Burundi: ruling party wins all seats in parliamentary vote as opposition cries foul 0

Burundi’s veteran ruling party won every seat in last week’s parliamentary elections, the electoral commission said Wednesday, in a vote critics and observers say was tainted by irregularities.

“Nationally, the CNDD-FDD came first with 96.51 percent of the vote,” election commission chief Prosper Ntahorwamiye said in a live televised ceremony.

None of the other parties obtained two percent of the votes – the constitutional threshold to sit in the National Assembly – “so all 100 seats go to the CNDD-FDD”, he added.

The final results of last Thursday’s poll are due to be announced by the Constitutional Council on June 20.
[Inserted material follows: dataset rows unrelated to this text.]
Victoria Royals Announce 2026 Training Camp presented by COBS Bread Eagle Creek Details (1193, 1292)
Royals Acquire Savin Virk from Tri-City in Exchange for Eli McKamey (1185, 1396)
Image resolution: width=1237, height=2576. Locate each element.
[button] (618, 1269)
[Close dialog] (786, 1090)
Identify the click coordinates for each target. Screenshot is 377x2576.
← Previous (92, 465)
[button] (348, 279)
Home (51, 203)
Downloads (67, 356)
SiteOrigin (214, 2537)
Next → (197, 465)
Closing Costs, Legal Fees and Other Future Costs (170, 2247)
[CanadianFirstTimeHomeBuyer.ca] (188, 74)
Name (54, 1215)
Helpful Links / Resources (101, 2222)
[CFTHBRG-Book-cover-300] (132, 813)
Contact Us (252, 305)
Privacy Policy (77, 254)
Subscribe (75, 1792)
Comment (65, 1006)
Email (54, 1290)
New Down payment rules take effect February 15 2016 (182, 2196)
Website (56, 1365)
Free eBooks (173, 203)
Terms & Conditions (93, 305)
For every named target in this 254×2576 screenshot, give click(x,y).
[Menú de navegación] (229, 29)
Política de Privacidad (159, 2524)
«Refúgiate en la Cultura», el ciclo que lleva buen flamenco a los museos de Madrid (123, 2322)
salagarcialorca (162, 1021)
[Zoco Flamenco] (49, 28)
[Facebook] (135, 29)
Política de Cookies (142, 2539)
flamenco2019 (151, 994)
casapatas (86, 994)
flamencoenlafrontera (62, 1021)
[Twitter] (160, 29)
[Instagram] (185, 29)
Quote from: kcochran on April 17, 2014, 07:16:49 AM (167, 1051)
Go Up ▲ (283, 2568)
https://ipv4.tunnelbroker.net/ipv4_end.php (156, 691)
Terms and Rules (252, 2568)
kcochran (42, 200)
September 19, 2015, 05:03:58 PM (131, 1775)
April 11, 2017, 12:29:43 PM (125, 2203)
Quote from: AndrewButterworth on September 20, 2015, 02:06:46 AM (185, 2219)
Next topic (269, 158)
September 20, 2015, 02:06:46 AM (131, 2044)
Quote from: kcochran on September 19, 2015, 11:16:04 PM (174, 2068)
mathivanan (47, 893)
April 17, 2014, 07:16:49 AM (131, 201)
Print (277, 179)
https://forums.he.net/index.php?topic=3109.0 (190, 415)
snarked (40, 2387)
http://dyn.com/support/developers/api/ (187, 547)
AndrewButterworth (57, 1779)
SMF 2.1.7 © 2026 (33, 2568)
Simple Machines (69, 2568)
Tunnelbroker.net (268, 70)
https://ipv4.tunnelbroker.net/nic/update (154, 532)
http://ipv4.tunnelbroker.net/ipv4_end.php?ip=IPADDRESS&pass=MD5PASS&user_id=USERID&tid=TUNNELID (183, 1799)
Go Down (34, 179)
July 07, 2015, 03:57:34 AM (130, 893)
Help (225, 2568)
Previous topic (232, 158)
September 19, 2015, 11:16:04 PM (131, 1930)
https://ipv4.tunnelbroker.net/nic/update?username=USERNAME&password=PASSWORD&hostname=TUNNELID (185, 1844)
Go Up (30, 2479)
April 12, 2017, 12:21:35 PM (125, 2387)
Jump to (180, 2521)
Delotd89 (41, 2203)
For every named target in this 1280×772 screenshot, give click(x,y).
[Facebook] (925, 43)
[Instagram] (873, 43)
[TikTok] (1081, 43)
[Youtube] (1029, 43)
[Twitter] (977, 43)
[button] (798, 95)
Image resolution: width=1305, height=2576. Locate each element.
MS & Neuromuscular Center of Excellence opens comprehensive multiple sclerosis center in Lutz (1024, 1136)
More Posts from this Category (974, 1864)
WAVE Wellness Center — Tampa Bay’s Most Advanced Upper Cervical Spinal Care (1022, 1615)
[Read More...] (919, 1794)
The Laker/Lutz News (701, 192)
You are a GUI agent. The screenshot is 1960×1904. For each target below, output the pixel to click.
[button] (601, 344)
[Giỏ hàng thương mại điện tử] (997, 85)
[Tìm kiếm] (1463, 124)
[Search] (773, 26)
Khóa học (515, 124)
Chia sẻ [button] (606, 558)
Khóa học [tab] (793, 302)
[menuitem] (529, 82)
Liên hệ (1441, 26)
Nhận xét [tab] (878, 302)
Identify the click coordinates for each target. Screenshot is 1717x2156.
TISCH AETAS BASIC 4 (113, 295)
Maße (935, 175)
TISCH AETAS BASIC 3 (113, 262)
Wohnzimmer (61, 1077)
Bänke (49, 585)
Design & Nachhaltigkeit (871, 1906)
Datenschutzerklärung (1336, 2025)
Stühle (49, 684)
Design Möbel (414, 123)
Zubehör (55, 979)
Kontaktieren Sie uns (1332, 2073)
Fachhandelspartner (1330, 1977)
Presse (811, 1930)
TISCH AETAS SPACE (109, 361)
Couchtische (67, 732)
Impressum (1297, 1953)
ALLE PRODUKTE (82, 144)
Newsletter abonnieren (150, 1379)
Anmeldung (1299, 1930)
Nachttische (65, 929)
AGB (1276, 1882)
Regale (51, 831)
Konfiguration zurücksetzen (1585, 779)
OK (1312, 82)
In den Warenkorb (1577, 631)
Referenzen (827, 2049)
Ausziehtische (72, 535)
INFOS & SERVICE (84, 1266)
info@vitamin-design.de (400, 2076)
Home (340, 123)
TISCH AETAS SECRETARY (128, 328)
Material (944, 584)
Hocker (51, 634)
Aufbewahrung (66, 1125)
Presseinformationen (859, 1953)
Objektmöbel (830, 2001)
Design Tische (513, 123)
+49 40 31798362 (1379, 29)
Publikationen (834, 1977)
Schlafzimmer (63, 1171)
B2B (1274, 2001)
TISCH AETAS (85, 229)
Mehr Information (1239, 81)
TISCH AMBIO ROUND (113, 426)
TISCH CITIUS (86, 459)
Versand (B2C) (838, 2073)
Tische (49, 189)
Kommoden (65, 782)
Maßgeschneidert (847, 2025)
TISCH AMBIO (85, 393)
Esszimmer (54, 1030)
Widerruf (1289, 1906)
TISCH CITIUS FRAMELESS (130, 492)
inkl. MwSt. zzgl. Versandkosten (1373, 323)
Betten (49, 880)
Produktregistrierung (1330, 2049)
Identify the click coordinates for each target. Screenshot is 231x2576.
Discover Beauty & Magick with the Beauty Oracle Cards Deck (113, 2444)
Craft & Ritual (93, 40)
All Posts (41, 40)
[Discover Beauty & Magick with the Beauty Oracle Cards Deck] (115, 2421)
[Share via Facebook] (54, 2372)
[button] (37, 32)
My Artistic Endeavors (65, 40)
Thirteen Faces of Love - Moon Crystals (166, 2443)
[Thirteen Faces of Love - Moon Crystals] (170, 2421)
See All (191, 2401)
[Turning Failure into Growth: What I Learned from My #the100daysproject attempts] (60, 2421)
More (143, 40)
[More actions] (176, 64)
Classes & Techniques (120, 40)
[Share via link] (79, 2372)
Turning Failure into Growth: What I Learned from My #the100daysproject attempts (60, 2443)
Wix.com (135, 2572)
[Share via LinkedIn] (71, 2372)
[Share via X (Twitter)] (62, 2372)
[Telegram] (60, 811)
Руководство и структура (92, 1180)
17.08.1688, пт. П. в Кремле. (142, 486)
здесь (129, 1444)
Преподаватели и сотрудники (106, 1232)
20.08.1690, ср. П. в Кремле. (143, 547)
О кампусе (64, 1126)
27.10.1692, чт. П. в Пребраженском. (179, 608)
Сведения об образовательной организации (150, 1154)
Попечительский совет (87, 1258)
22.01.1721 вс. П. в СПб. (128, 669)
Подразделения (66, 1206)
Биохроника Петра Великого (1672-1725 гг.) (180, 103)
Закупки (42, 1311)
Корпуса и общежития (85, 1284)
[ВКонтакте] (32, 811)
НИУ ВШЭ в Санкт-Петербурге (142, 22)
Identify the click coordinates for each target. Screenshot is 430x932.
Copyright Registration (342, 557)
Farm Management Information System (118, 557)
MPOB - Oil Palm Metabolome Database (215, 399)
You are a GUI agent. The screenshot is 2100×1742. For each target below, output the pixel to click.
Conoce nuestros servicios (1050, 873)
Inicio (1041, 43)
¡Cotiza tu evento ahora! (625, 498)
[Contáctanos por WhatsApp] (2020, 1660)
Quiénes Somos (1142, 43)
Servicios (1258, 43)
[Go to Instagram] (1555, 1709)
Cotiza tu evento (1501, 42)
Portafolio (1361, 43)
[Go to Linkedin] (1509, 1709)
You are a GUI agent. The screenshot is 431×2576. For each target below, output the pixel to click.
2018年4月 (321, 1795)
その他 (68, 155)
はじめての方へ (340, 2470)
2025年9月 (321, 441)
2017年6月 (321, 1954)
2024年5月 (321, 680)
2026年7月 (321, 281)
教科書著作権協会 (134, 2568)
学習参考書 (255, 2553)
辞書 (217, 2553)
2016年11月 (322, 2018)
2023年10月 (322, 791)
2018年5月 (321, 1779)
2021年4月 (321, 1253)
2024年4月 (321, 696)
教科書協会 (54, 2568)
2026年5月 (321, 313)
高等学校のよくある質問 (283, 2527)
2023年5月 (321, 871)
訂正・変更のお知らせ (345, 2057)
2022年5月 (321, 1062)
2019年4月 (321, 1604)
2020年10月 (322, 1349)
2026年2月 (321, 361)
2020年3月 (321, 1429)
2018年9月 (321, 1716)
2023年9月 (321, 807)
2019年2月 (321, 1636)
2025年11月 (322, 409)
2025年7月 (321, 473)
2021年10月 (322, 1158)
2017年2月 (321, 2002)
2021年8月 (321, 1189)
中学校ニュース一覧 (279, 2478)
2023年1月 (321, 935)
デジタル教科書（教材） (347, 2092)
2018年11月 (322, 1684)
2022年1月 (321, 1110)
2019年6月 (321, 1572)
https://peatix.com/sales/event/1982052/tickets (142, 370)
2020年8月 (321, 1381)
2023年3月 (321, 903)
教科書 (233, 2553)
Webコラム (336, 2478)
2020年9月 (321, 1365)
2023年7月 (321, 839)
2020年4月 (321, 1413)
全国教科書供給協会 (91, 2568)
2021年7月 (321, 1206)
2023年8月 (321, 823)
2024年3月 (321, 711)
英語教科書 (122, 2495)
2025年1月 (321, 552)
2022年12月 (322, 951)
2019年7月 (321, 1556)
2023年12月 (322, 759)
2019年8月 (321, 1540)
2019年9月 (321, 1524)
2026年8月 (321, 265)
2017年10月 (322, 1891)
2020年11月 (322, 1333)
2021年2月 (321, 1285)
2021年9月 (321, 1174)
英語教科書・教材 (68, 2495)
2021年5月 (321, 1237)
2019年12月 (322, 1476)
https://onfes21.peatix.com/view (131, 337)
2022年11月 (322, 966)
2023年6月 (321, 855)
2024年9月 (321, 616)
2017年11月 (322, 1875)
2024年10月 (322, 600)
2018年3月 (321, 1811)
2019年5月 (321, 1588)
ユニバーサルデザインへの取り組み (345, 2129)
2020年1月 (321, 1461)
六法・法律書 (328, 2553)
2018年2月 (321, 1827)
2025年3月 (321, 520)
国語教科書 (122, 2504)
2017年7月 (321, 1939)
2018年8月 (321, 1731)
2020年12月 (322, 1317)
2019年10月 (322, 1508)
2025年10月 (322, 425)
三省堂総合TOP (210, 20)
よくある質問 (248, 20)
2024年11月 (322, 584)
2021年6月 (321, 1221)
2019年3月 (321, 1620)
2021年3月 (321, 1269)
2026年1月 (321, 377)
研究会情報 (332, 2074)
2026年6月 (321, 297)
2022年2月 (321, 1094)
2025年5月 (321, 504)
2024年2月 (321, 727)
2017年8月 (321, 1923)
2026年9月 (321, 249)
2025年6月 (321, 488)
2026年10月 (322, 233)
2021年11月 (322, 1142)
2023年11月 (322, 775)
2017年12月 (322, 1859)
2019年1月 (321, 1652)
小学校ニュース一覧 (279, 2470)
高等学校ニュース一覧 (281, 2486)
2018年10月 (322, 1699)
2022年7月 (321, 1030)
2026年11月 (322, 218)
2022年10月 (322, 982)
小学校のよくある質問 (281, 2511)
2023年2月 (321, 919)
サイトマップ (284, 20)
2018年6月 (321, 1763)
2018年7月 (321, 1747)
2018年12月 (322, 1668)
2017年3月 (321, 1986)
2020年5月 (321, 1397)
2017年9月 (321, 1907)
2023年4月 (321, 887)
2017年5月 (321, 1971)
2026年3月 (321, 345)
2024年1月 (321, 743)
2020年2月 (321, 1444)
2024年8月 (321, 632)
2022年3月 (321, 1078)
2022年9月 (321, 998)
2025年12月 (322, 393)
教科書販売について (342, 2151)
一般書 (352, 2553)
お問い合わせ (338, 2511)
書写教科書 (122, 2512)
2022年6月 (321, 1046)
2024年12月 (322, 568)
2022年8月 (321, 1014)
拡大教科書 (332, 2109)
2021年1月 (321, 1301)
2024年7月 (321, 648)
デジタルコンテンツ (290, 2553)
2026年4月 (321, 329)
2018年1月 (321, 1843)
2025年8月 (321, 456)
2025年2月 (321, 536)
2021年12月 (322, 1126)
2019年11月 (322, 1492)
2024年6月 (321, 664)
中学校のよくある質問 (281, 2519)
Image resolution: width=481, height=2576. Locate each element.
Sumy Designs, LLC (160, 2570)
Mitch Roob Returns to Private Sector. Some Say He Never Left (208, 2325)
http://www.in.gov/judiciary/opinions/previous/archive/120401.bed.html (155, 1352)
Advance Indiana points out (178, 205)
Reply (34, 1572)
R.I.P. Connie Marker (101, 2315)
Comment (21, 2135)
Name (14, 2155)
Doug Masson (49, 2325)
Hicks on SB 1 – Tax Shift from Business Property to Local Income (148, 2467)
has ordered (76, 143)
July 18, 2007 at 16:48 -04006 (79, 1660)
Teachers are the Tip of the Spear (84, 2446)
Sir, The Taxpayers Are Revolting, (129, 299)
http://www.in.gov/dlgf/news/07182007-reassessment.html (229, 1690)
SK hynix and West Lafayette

Members of the National Congress for Liberty (CNL), the main opposition party which was barred from the vote, alleged multiple and forced voting, as well as “banned access” and the “arbitrary imprisonment” of its observers.

Anicet Niyonkuru, a legislative candidate and leader of the smaller opposition Council of Patriots party, told AFP that voters put pre-filled ballots in the ballot box, calling it “a major fraud that was seen everywhere”.

Olivier Nkurunziza, the leader of the Uprona opposition party which received just 1.38 percent of the vote, said the elections were “rigged”.

The Uprona party “denounces rigged elections”, Nkurunziza told AFP adding: “We have killed democracy.”

He said the CNDD-FDD had won 100 percent of the vote in some districts, with no invalid ballots, abstentions or absentees, despite Uprona fielding at least 50 candidates in each area.

Journalists and voters who asked to remain anonymous for security reasons also told AFP of significant irregularities.